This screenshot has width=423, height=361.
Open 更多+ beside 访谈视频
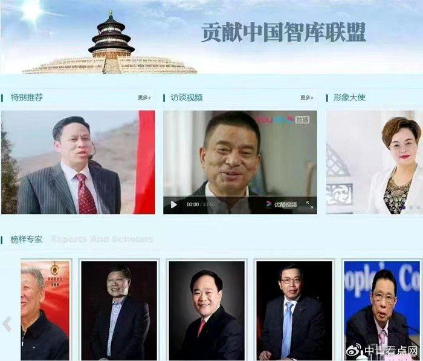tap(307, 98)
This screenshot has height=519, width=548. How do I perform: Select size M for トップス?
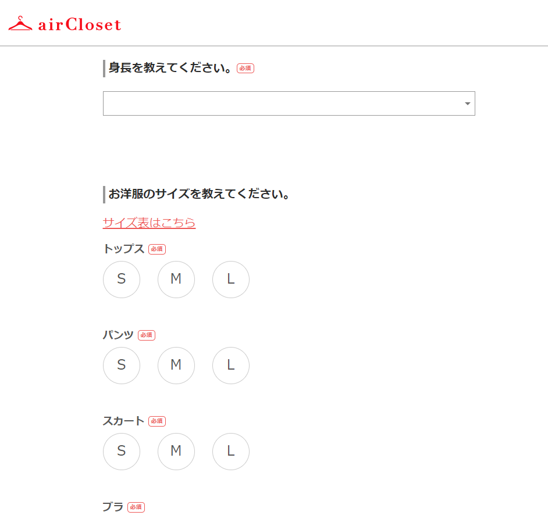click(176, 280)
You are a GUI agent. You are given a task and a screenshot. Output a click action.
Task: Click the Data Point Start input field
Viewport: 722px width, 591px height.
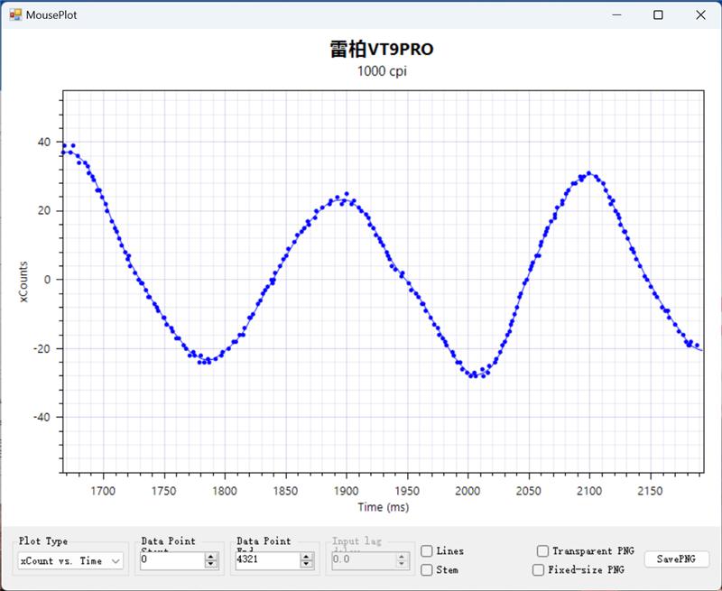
━━━━━━━━━━━━━━━━━━━━
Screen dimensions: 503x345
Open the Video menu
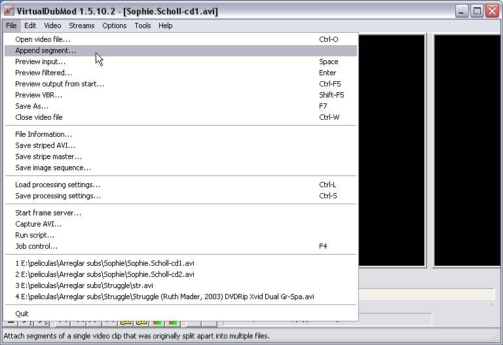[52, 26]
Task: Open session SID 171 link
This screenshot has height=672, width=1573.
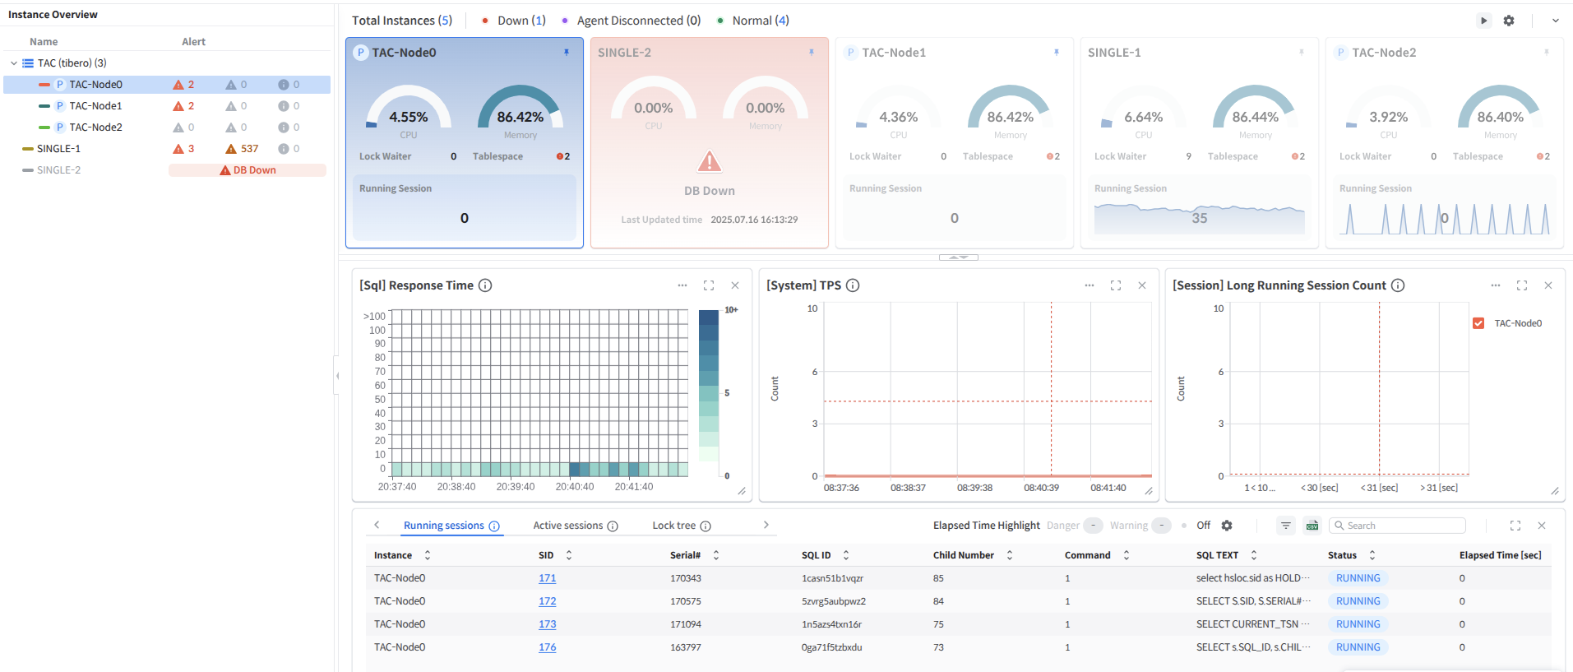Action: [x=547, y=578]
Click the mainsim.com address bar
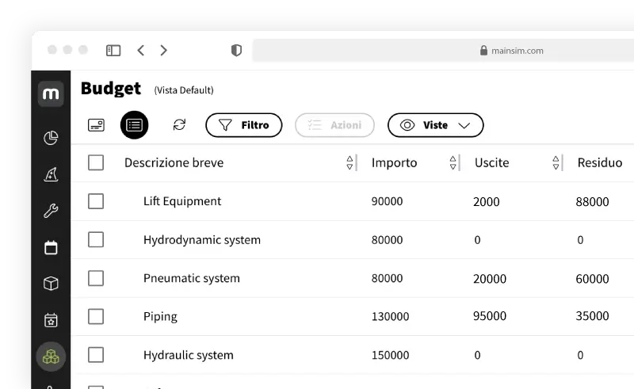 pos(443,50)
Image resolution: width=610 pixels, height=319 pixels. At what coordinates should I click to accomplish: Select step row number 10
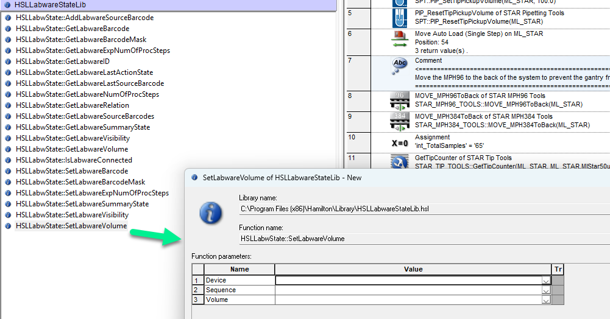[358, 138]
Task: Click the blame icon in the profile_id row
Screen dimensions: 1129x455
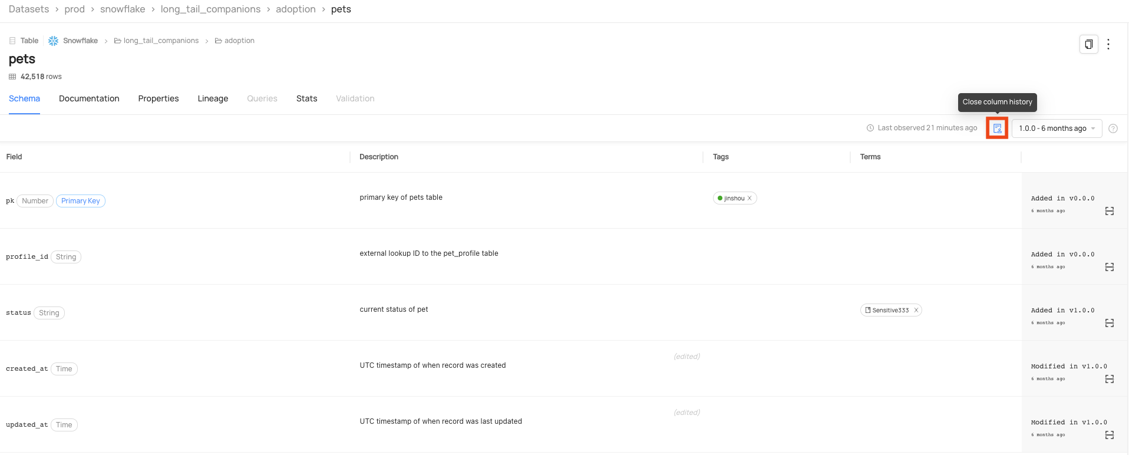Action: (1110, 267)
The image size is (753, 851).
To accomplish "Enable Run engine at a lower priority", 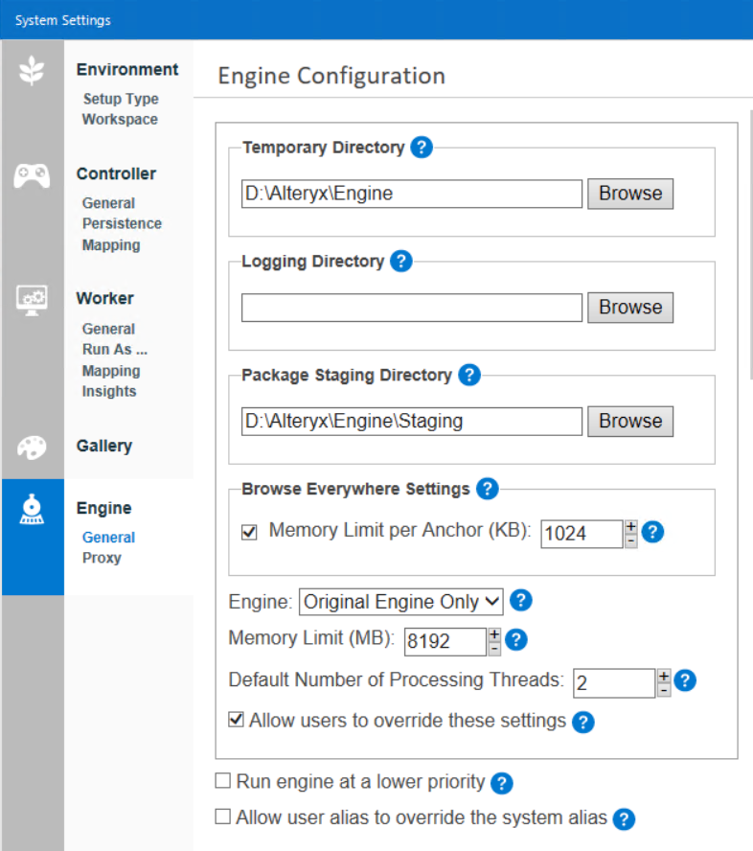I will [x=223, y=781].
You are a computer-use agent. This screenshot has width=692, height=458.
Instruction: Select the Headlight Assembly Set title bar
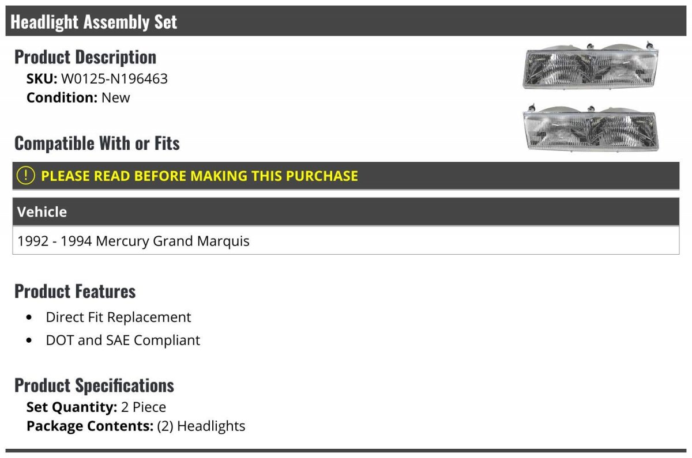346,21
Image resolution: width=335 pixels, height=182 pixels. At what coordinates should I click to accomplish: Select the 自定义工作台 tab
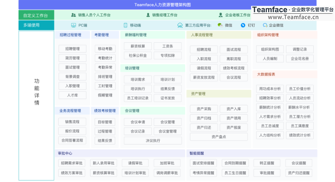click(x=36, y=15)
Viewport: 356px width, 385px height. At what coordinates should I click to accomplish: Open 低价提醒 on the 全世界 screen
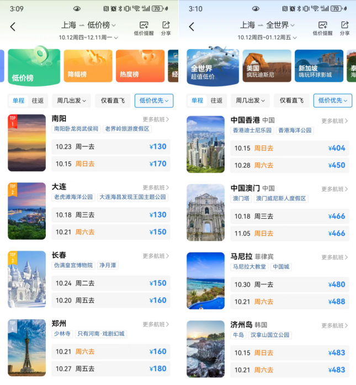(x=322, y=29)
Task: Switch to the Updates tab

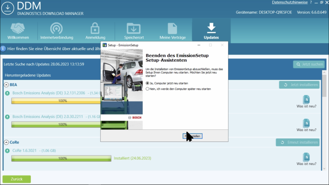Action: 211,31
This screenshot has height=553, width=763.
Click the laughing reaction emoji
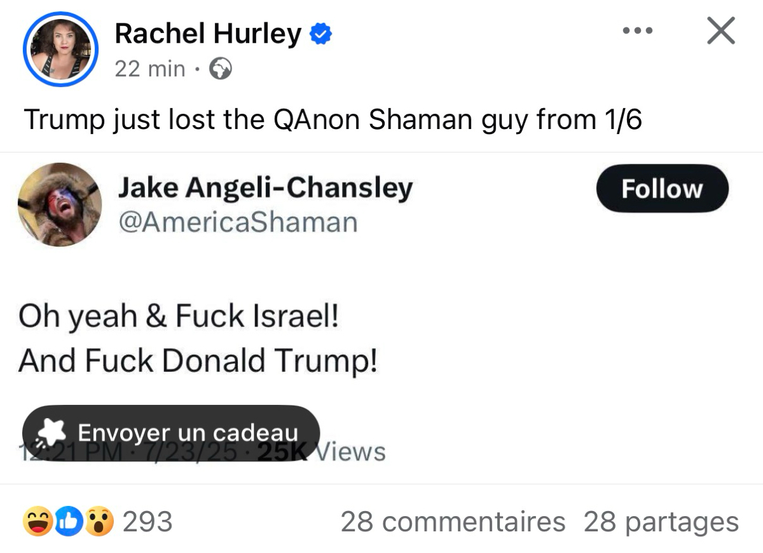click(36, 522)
━━━━━━━━━━━━━━━━━━━━
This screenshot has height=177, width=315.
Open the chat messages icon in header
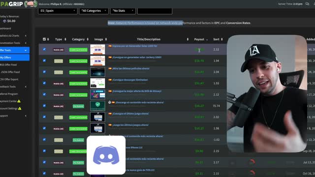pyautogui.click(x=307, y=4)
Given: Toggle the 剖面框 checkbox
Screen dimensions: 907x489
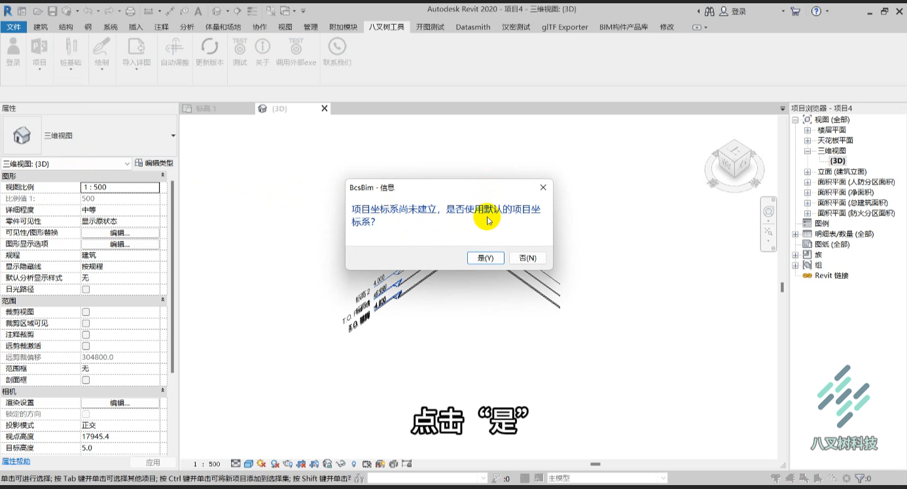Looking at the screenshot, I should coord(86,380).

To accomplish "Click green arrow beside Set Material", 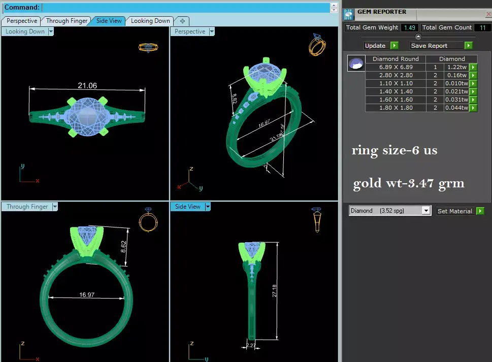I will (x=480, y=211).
━━━━━━━━━━━━━━━━━━━━
- EXERCISE GOAL -
Figure out how many lines above include the string "agent", then report that number and nothing else.

- EXERCISE OUTPUT -
2